Copy the lines of the listing below word for word, from the line with "Where should I click to: Open" to the end of the listing, including both.

Dataset entries:
※ ※ ※
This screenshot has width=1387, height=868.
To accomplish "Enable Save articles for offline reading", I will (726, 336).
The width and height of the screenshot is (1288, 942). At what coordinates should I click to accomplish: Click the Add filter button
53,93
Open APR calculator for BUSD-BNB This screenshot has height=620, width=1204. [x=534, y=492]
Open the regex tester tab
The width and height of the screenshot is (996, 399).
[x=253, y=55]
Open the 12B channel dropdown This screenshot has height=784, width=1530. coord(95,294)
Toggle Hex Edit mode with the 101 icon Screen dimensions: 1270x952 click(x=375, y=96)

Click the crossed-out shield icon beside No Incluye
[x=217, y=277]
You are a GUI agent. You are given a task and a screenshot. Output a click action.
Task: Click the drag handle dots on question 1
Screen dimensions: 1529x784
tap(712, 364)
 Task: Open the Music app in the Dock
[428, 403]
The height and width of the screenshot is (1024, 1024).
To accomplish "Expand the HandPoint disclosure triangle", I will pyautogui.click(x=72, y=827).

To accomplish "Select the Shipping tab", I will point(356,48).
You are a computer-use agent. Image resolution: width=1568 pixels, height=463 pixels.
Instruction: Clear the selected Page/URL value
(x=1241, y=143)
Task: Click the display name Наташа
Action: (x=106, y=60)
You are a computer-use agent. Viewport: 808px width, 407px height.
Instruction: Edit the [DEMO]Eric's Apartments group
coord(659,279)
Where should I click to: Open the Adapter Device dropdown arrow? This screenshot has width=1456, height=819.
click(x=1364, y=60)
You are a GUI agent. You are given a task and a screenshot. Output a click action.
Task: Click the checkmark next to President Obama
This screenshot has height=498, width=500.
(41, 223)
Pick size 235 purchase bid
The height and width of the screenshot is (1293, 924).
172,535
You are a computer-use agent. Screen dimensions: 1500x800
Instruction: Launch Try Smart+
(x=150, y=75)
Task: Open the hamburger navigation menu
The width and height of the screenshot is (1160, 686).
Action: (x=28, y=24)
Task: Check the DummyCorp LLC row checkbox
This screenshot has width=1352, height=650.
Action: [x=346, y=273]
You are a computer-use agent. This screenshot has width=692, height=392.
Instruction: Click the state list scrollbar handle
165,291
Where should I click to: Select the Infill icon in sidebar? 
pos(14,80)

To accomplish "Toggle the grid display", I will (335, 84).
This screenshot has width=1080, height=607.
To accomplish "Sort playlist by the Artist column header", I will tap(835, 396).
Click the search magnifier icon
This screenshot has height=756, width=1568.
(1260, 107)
※ ※ ※
Right answer:
Where should I click to: Open the Adapter Device dropdown arrow? This screenshot has width=1456, height=819.
click(x=1364, y=60)
You are a GUI agent. You are given a task and a screenshot. Output a click action.
Task: Click the checkmark next to President Obama
This screenshot has height=498, width=500.
(41, 223)
Pick size 235 purchase bid
The height and width of the screenshot is (1293, 924).
172,535
You are a computer-use agent. Screen dimensions: 1500x800
Instruction: Launch Try Smart+
(x=150, y=75)
Task: Open the hamburger navigation menu
The width and height of the screenshot is (1160, 686).
Action: (x=28, y=24)
Task: Check the DummyCorp LLC row checkbox
This screenshot has width=1352, height=650.
Action: [x=346, y=273]
You are a computer-use agent. This screenshot has width=692, height=392.
Instruction: Click the state list scrollbar handle
165,291
Where should I click to: Select the Infill icon in sidebar? 
pos(14,80)

To accomplish "Toggle the grid display", I will (335, 84).
This screenshot has width=1080, height=607.
To accomplish "Sort playlist by the Artist column header", I will tap(835, 396).
Click the search magnifier icon
This screenshot has height=756, width=1568.
(1260, 107)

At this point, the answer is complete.